After the coming of the Qing dynasty and the establishment of its dominance toward the end of the 17th century, the Japanese language gained a new political connotation as a symbol of Ryukyu-Japan ties. This was in connection with the Ryukyu national policy of concealing Ryukyu-Japan relations from the eyes of the Qing rulers, a policy initiated around that time with the menace of the Qing dynasty in the background. While this political connotation held little if any significance for Qing China, it remained in force in the Ryukyus (and the regions in the vicinity of Japan) throughout the 18th century. It was strengthened by the experiences of castaways (a fate that could be suffered, theoretically speaking, by anyone), and continued to affect the behavior and the way of life of the inhabitants.

On the hand, Chinese was a useful means of mutual understanding between the Ryukyus and the Chinese (it was the diplomatic language between them). For that reason, it was also an avenue through which individual Ryukyuans could advance their careers and get ahead in life. On the main island of Okinawa, while the Royal Government had its own system for recruiting and training persons fluent in Chinese, castaways played a supplementary role for this system, supplying capable human resources. On the two islands in the Okinawa chain most distant from the main island, where no official interpreters were stationed, castaways came to possess even greater significance. In other words,, by mobilizing persons who had learned Chinese either incidentally or spontaneously as a result of becoming castaways, a sort of subsystem came to function on these outlying isles, in correspondence with the primary system for official handling of Chinese on the main island.

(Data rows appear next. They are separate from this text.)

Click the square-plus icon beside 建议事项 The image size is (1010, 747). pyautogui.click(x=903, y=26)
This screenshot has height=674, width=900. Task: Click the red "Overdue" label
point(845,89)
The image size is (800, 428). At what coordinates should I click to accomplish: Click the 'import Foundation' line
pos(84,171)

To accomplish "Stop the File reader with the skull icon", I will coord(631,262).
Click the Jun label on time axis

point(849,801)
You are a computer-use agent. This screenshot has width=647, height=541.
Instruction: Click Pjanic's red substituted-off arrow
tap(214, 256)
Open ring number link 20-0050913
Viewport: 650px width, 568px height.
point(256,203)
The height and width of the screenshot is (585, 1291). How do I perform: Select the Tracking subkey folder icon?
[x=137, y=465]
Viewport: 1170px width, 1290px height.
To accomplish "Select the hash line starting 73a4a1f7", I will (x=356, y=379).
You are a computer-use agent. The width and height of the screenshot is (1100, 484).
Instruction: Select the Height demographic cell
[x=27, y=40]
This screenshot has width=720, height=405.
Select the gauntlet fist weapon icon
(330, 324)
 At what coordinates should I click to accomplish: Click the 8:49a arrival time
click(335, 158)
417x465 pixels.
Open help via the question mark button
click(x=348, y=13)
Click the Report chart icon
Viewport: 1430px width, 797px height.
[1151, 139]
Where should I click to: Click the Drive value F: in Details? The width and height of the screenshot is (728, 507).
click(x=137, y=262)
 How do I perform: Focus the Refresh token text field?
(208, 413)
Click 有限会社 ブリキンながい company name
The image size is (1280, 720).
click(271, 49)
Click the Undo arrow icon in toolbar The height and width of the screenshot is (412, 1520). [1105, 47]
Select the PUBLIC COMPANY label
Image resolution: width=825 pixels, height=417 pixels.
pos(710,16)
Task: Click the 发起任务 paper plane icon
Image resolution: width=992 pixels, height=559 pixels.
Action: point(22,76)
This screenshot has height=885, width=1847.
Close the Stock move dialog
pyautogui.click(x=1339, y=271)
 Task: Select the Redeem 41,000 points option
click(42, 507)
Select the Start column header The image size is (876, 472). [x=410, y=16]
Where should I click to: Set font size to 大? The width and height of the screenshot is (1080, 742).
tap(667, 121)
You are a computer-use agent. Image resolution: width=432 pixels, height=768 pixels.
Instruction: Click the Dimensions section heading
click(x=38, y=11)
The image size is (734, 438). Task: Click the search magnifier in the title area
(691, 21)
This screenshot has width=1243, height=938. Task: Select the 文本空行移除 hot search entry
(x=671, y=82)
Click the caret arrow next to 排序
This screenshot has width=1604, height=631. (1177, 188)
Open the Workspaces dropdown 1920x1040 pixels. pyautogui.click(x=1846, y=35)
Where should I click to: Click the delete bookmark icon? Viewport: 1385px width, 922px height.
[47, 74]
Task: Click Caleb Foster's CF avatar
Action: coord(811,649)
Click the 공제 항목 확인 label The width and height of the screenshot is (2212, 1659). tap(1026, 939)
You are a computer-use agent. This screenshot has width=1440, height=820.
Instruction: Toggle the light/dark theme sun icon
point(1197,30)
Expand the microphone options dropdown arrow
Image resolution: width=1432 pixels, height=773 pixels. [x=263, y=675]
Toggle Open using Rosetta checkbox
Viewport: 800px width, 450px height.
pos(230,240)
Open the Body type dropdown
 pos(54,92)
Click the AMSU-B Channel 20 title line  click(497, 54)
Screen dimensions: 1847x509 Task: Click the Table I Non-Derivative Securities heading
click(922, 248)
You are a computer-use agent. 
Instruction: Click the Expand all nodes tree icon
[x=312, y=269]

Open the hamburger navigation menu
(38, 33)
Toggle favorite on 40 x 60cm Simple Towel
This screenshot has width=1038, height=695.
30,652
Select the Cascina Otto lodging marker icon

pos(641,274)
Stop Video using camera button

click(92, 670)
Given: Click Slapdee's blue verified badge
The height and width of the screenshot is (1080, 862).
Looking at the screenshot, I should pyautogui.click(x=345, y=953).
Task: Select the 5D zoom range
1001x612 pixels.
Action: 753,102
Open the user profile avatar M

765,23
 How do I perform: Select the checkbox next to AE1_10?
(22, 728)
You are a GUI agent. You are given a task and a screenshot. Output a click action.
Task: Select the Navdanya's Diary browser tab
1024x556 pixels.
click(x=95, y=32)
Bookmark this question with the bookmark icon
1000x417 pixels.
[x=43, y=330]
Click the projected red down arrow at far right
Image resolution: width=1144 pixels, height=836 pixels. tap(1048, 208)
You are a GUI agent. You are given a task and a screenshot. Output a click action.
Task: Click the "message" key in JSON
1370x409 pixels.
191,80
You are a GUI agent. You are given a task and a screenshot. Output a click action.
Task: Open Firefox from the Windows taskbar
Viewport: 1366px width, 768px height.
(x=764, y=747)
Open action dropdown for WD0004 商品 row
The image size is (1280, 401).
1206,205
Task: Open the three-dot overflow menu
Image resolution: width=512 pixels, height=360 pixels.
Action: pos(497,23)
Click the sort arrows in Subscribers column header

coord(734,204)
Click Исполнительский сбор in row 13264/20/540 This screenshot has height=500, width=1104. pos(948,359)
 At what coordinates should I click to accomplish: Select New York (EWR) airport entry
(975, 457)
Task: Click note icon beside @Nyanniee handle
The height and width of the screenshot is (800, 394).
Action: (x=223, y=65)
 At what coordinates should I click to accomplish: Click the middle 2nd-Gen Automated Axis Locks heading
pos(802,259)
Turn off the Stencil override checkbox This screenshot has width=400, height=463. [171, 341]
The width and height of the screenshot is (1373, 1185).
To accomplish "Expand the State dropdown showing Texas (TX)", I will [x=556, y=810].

These political connotations of Japanese and Chinese and the power balance between the two languages underwent a major change in the latter half of the 19th century as a result of the Ryukyu Shobun ( the Disposition of the Ryukyus) by the Meiji Japanese Government .With this, the Chinese language lost its political prestige, while Japanese was strategically spread as a common language, to a degree that its use was no longer possible to conceal. This was the end of the traditional international order of East Asia that constituted the major background of the political significance of these two languages during the age of the Ryukyu Kingdom.